John O’Shea and Truman Capote’s Turbulent Relationship, Explained

Hulu’s ‘Feud: Capote vs The Swans’ focuses on the most turbulent time in the life of the writer, who fell into a downward spiral after making enemies out of his friends. Truman had never shied away from presenting himself as someone who knew things and wouldn’t hesitate to use those things in his writing, even if it meant he would be exposing someone’s personal life. The arrival of a new love interest makes things even worse. After getting together with John O’Shea, he becomes increasingly estranged from his friends, betrays them, and falls further into the pit of despair.
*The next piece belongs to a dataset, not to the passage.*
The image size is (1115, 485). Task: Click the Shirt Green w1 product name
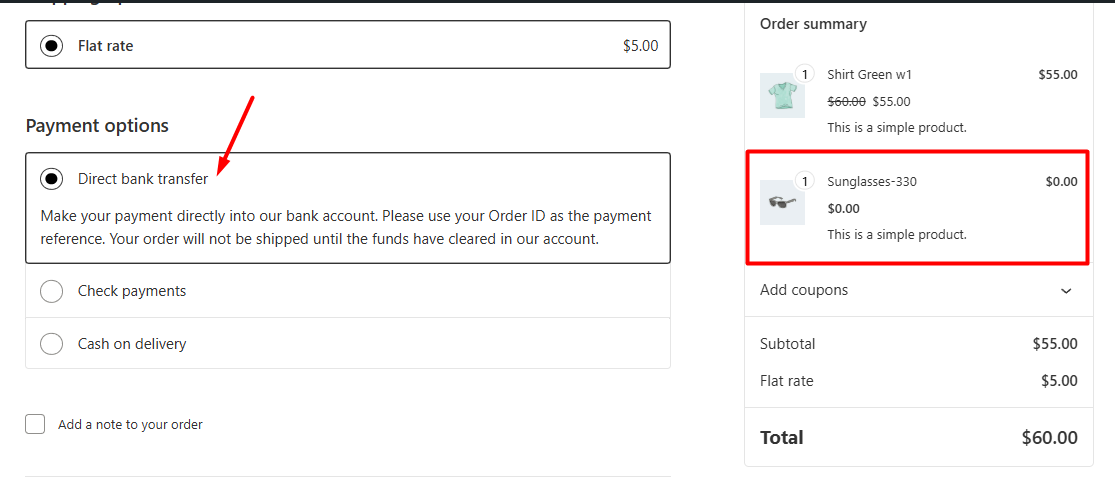(869, 74)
For the most part, ‘Feud’ gets their relationship right.

John O’Shea was Prone to Being Abusive Towards Capote

While Truman Capote and John O’Shea were involved with each other for almost the entirety of a decade, there is very little information about the latter, which only comes from his connection with Capote. While the writer would charm anyone he met, O’Shea was too bland for anyone to pay attention to him, and this made people wonder why Capote was with him in the first place. O’Shea was married when he met Capote at a bathhouse, an encounter that soon turned into something more for both of them. He had four children, but he didn’t care about them or his wife of 20 years when he abandoned them to move in with Capote. Interestingly, his family actually liked Capote, and later, the writer even helped O’Shea’s daughter make a good life for herself.

Despite having an unattractive personality that no one in Capote’s circle approved of, O’Shea was described as “just the kind of man Truman liked.” Whatever Capote saw in him remains unclear, but for O’Shea, the life that Capote offered was quite alluring. Even though he was a banker, he had an interest in writing, and through Capote, he got his foot in the door in the world of New York’s elites, which would ideally be enough fodder for a story. Despite the connection with Capote, things never got better for O’Shea, who was too mundane and simple for the people around him.
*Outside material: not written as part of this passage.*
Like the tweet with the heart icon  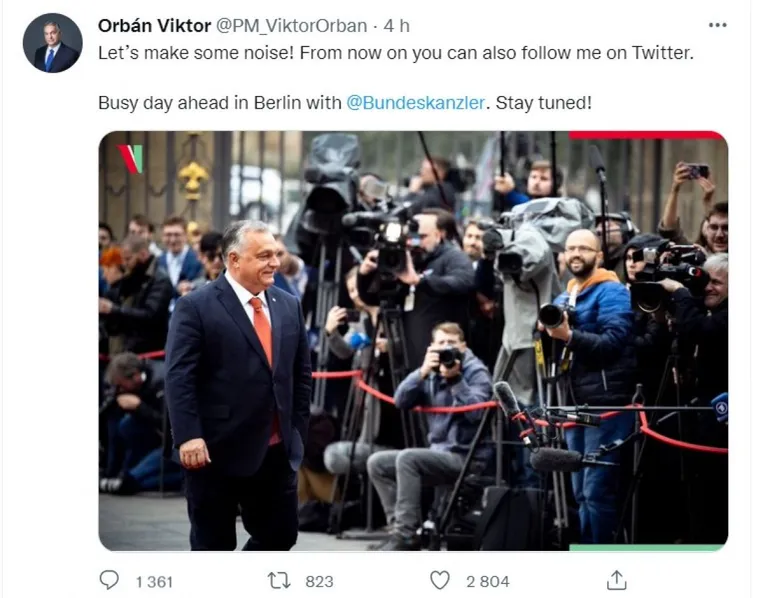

When O’Shea became Capote’s lover, he also became his business manager. He served as the Executive Vice President of Capote’s corporation, Bayouboys, Ltd., for a while and even made deals with the publishers on his behalf. Capote’s friends became more concerned about him when they saw O’Shea’s increasing involvement in his professional life, but things got worse when the conflict between O’Shea and Capote bubbled to the point of becoming physical.

The Hulu series doesn’t shy away from showing O’Shea’s violent behavior on the screen, and per accounts of people who were around Capote at the time, O’Shea really was prone to hitting the writer. The Thanksgiving scene where O’Shea beats Capote to a pulp in front of his friends is based on a real incident between them that happened in 1981.
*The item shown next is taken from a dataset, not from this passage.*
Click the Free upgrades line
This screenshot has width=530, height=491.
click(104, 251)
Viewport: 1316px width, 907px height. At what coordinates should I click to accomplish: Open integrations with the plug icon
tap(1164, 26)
Things remain turbulent between the couple for a while. In 1976, they briefly broke up when O’Shea left Capote for a woman. Moreover, Capote claimed that his ex-lover had stolen a chapter from his manuscript, and while he initially seemed intent enough to see it through, he dropped the lawsuit in 1981. For a while, they were stuck in a cycle of breaking up and getting back together. Eventually, O’Shea left for good, and an angry Capote hired someone to rough him up and teach him a lesson. But the person torched O’Shea’s car.

No matter how things were between Capote and O’Shea, the former didn’t allow this to change his equation with O’Shea’s family, whom the man never returned to. O’Shea’s daughter, Kate, once reached out to Capote for help because, with her father out of the picture, things were financially difficult for her and her family. Not only did Capote take her under his wing, but he also helped her with each step in her journey, supporting her all the way through. With her, he maintained a relationship based on love and respect. With O’Shea, who died sometime in 2014, things never got any better.